We have a node running CHT 4.6.0 and for some time now since December we have been experiencing slow syncing and replication. Find our specs below.
Server Specs:
Cores: 8
RAM: 16GB
OS: Ubuntu 22.04 LTS
Watchdog Stats (last 90 days):
Monthly Active Users: 769
Replication 50th Percentile: 21.9 s 43.4 mins
Replication 90th Percentile: 41.1 s 56.7 mins
Replication Max: 3 mins 1 hour
CouchDB Stats:
Mode: Single node
Doc count: 8800965
What We Have Tried So Far:
Upgraded our infrastructure to its current state
Upgrade CHT but due to bugs with the upgrade service we could only upgrade up to v4.6.0, from v4.3.1
Adjust replication depth for some of our user groups to reduce load on the server
Attempted to force an upgrade manually through Docker to v4.11.0 so that we get some of the updates to how replication is done but it would just hang when running migrations
I would consider that your server specs are quite low for an instance that serves almost 800 users. I would first recommend trying to further upgrade your instance.
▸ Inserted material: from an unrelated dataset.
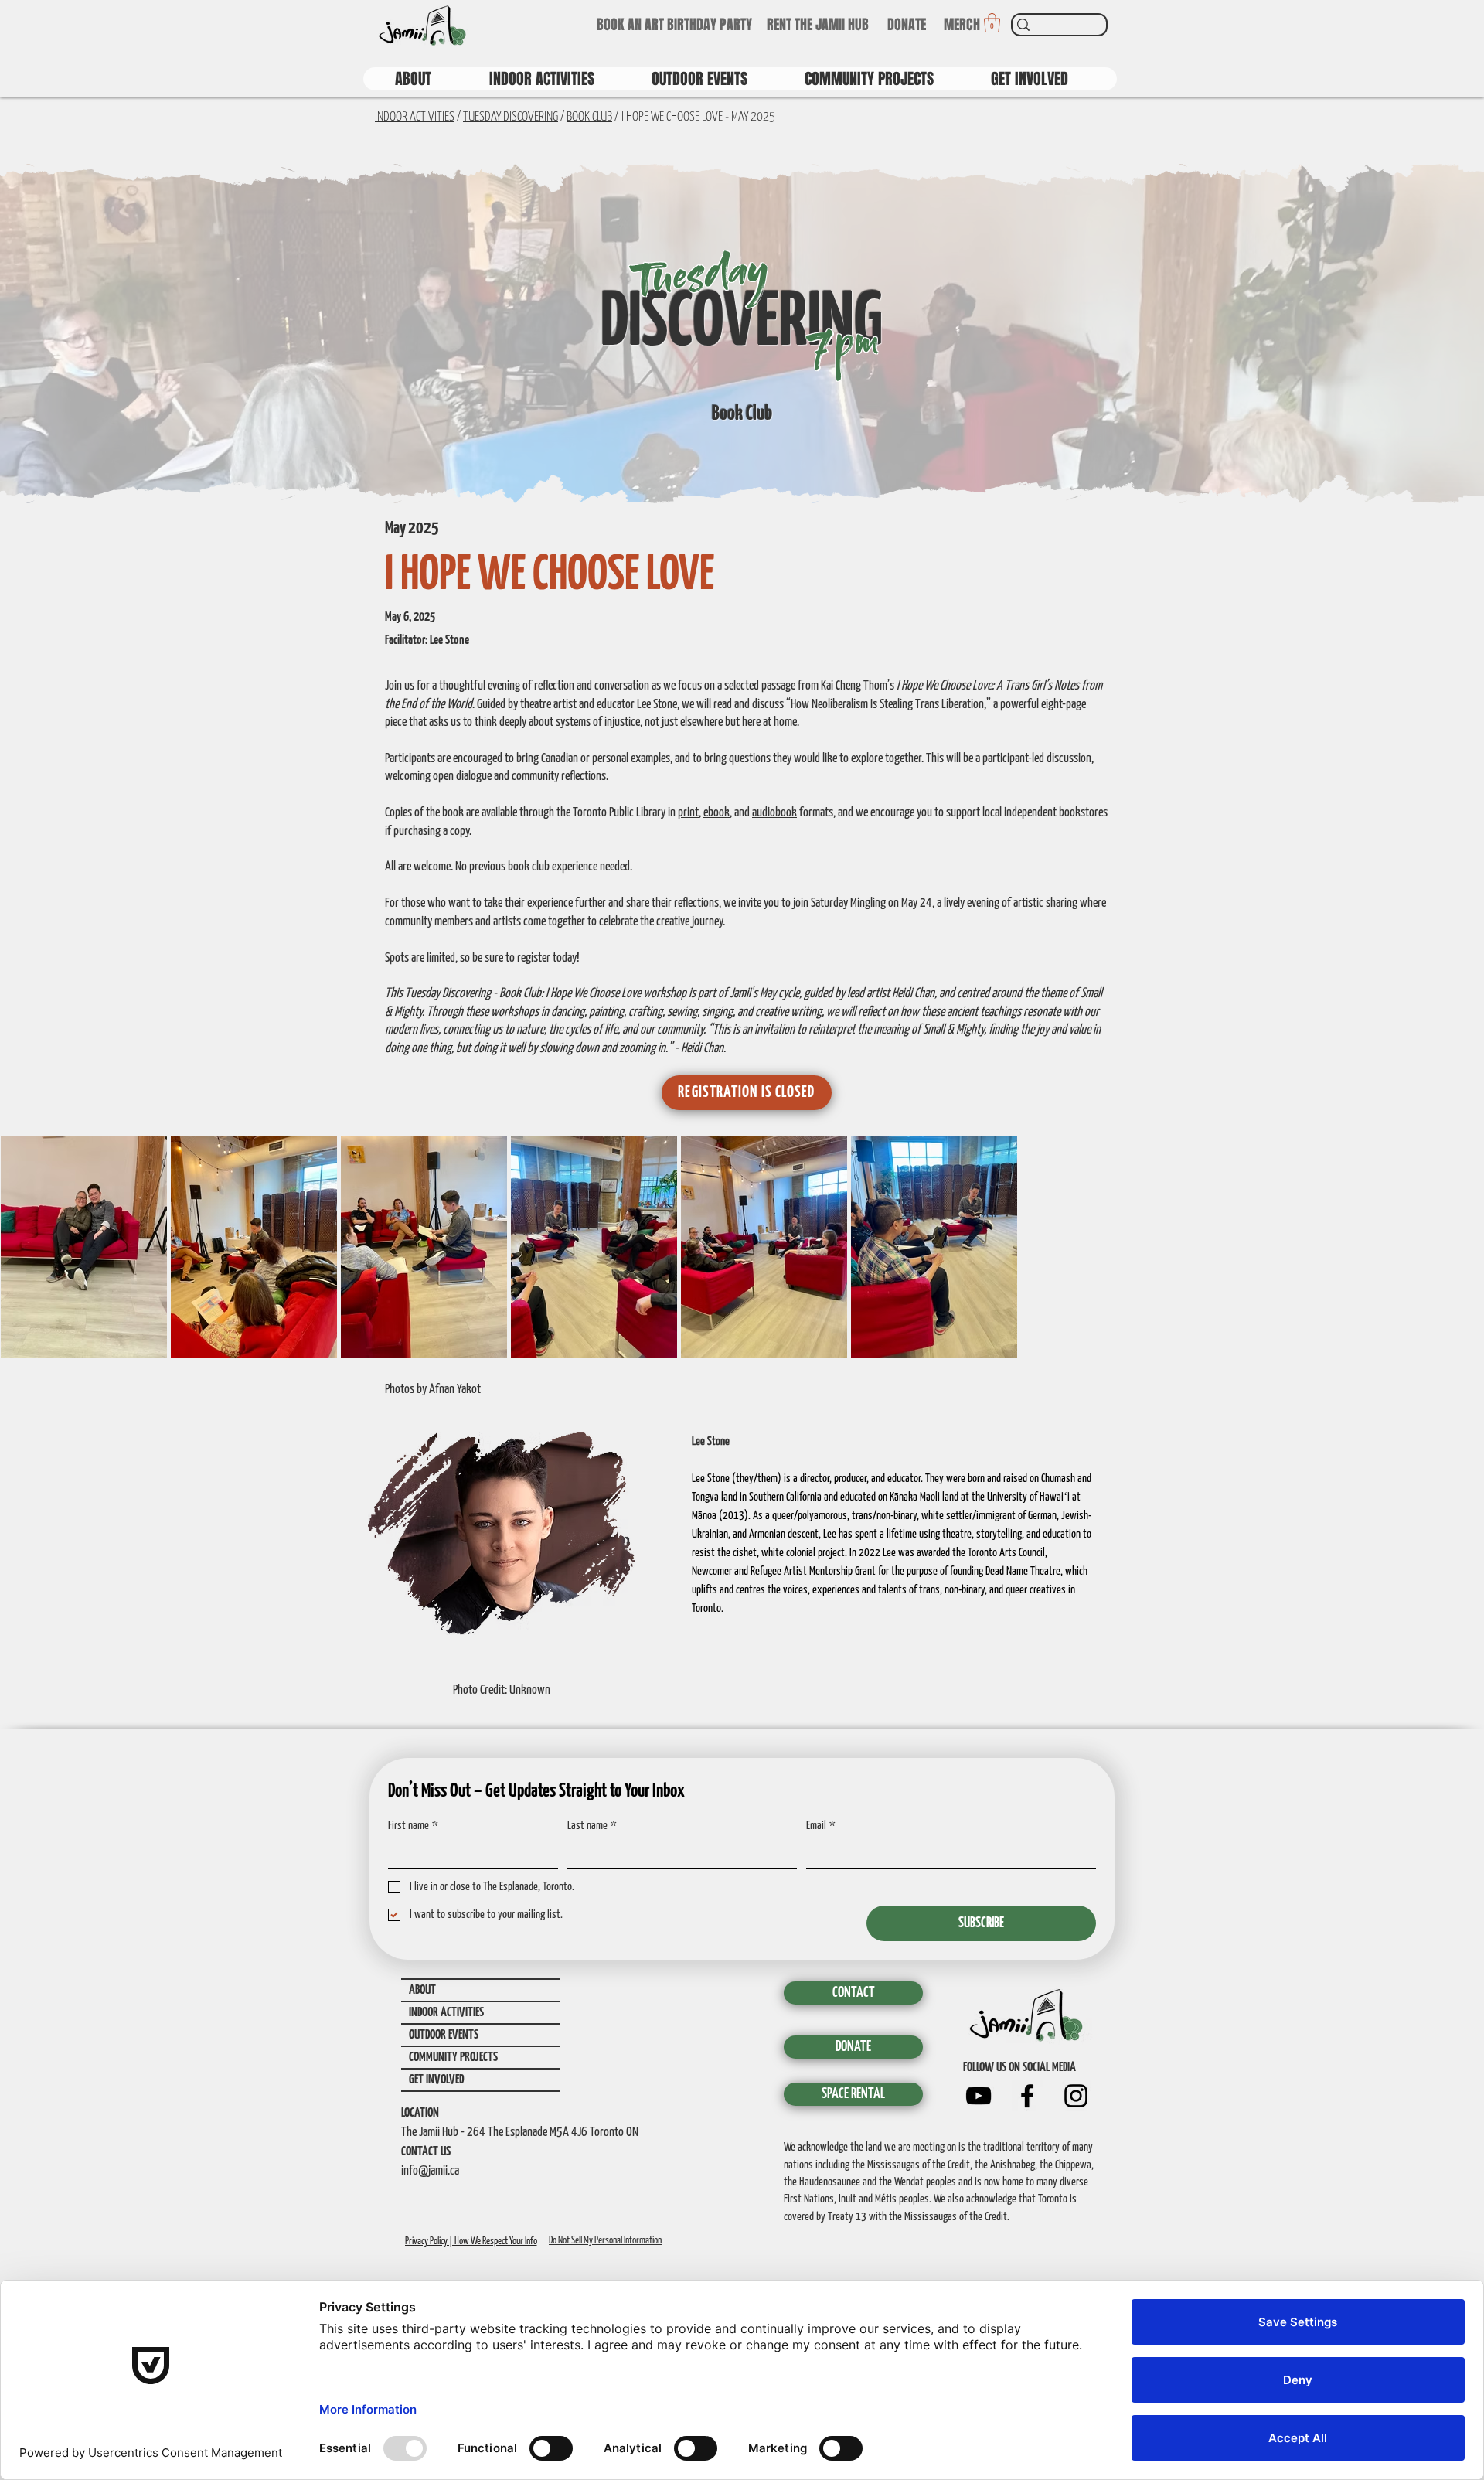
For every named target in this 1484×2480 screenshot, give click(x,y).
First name (413, 1825)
I think @binod 's question is very relevant, the number of docs (including purged docs) is quite impactful of replication times.
Thirdly, can you please share which bugs in the upgrade service you are referring to? have u tried upgrading the upgrade service first?
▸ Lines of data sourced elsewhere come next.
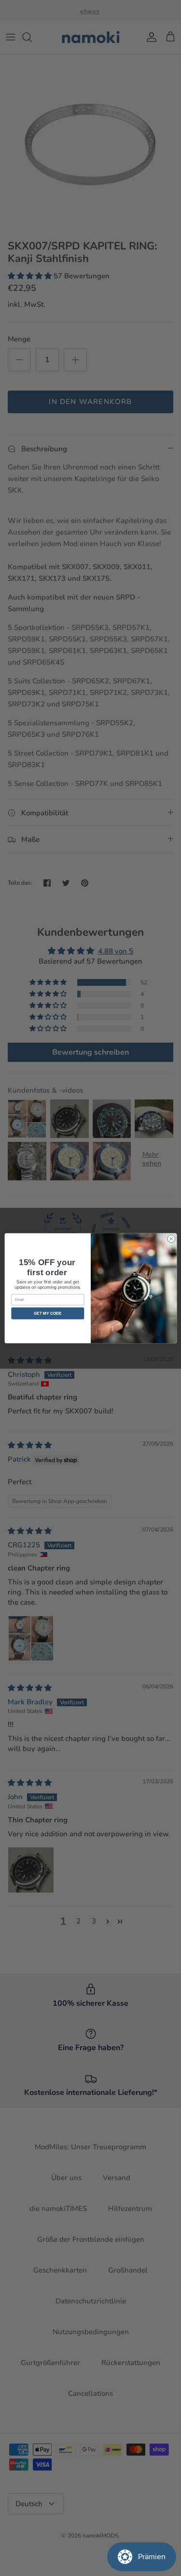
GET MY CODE (48, 1313)
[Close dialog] (171, 1238)
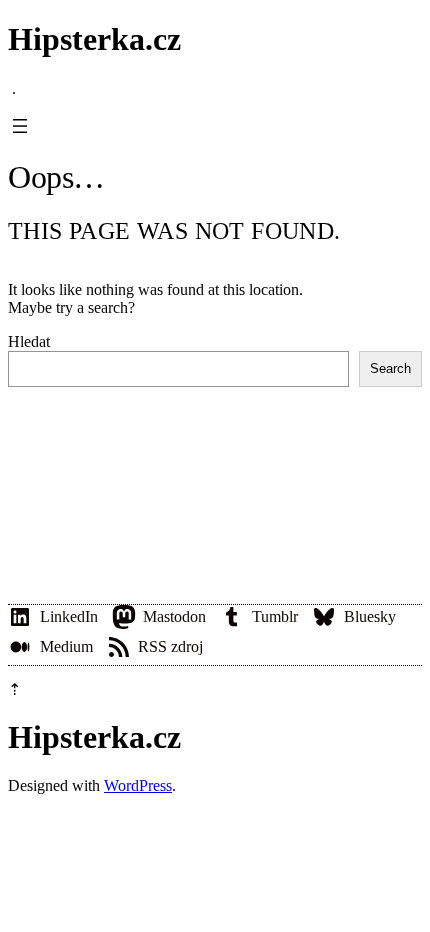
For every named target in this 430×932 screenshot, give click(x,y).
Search (390, 368)
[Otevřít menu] (20, 126)
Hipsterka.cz (94, 39)
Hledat (29, 341)
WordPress (138, 785)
About the upgrade service, we encountered the view indexing and CouchDB crashing bugs. We tried restarting the concerned services each time but it never really would finish. We referred to the docs here, Troubleshooting 4.x upgrades | Community Health Toolkit.
@danielmwakanema - thanks for sharing your issue! As @diana mentioned, before following any of the troubleshooting steps - be sure you upgrade your upgrade service. Assuming you’re using docker to host, do this by pulling the image with:
You can check before and after to see if your image is updated with a docker images call - it should have been created ~4 mo ago:
docker images public.ecr.aws/s5s3h4s7/cht-upgrade-service
REPOSITORY TAG IMAGE ID CREATED SIZE
public.ecr.aws/s5s3h4s7/cht-upgrade-service latest bf1133f540ed 4 months ago 396MB
Can you please be a little more verbose? We need a bit more information to help you
we could only upgrade up to v4.6.0, from v4.3.1
So is this right?
You upgraded to 4.6.0
The upgrade to 4.6.0 completed (?)
You had some crashes
After some time of running 4.6.0, you downgraded back to 4.3.1?
Can you provide some details about the crashes? Logs? At least what service is crashing? Why exactly do you think it was “during indexing” (usually this completes before the upgrade)? Did you check disk space which is the normal cause of crash during index?
@kenn, the upgrade to v4.6.0 completed. However CouchDB would crash during indexing, the indexing that happens after a restart, with the following error: .
We know it was during indexing because there were some indexing tasks running at those times. We verified through Fauxton. We also verified that we have enough disk space.
For KE deployment, the most comparable instance is Isiolo with ~800 users. Server specs are 16 cores, 8GB RAM & 500 GB disk. It’s been operating smoothly so far. I recommend monitoring resource consumption periodically to identify where the bottleneck is.